NUSAREPORT-Pos Palembang,  Operasi tangkap tangan (OTT) Subdit III Tipidkor Ditreskrimsus Polda Sumatera Selatan mengungkap dugaan pungutan fee dari dana Program Revitalisasi Satuan Pendidikan APBN Tahun Anggaran 2026 di Kabupaten Banyuasin.

Dua pegawai pemerintah dengan perjanjian kerja (PPPK) Dinas Pendidikan Kabupaten Banyuasin, berinisial RB dan RD, ditetapkan sebagai tersangka setelah polisi melakukan OTT di sebuah hotel di Jalan Letkol Iskandar, Kecamatan Bukit Kecil, Kota Palembang, Kamis (17/9/2026).

Keduanya diduga meminta fee sebesar 1 persen dari anggaran revitalisasi yang diterima sekolah.

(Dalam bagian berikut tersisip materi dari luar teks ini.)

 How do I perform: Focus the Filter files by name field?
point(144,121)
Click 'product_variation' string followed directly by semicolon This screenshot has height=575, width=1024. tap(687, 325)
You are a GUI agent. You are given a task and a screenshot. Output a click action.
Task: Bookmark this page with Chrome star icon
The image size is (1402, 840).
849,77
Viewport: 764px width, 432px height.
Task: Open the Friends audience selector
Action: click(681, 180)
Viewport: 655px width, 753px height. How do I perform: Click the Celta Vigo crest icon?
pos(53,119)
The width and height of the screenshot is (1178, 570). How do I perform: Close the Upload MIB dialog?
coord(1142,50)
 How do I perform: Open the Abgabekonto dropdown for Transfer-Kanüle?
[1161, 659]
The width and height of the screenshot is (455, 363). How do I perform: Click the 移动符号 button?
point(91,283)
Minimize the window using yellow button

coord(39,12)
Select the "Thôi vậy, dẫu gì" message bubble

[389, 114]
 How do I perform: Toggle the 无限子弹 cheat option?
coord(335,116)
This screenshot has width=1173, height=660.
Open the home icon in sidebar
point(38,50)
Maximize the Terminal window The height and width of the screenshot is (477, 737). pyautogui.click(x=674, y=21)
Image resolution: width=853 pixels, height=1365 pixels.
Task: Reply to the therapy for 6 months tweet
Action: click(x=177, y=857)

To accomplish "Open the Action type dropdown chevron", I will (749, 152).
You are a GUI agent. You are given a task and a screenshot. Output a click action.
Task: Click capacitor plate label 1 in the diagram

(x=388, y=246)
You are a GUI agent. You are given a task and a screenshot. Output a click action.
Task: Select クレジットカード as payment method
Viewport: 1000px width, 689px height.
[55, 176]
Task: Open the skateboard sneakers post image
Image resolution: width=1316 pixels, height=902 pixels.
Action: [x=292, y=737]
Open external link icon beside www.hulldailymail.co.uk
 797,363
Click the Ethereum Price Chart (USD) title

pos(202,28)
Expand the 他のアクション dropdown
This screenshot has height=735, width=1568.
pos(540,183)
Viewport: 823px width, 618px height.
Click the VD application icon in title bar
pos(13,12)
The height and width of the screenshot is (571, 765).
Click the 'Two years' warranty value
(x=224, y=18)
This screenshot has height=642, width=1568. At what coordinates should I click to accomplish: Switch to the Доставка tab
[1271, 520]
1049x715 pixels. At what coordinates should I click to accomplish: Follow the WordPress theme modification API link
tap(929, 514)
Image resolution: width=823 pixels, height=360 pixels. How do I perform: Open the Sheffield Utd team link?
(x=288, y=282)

Polisi menyebut nilai anggaran setiap sekolah berbeda, dengan besaran sekitar ratusan juta hingga miliaran rupiah.

Direktur Reserse Kriminal Khusus Polda Sumsel Kombes Pol Donny Satrya Sembiring mengatakan, OTT tersebut berawal dari informasi masyarakat mengenai adanya pertemuan sejumlah kepala sekolah dengan staf Dinas Pendidikan Banyuasin di sebuah hotel di Palembang.

Setelah melakukan penyelidikan dan pemantauan, tim Subdit III Tipidkor kemudian bergerak ke lokasi. Polisi menemukan adanya penyerahan uang dari kepala sekolah kepada kedua tersangka.

“Setelah melakukan verifikasi dan pemantauan tertutup, pada Kamis kemarin sekitar pukul 12.20 WIB, tim bergerak masuk ke salah satu kamar hotel yang menjadi lokasi pertemuan. Penyidik mendapati adanya penyerahan uang tunai antara kepala sekolah dan kedua tersangka,” kata Donny.

Dalam OTT tersebut, polisi mengamankan 23 orang. Mereka terdiri atas dua staf PPPK Dinas Pendidikan Banyuasin, 12 kepala sekolah SD, dua bendahara SD, empat penyedia swasta, dua vendor, dan seorang istri kepala sekolah. Setelah menjalani pemeriksaan, para kepala sekolah, bendahara, vendor dan pihak lainnya dipulangkan dan masih berstatus sebagai saksi.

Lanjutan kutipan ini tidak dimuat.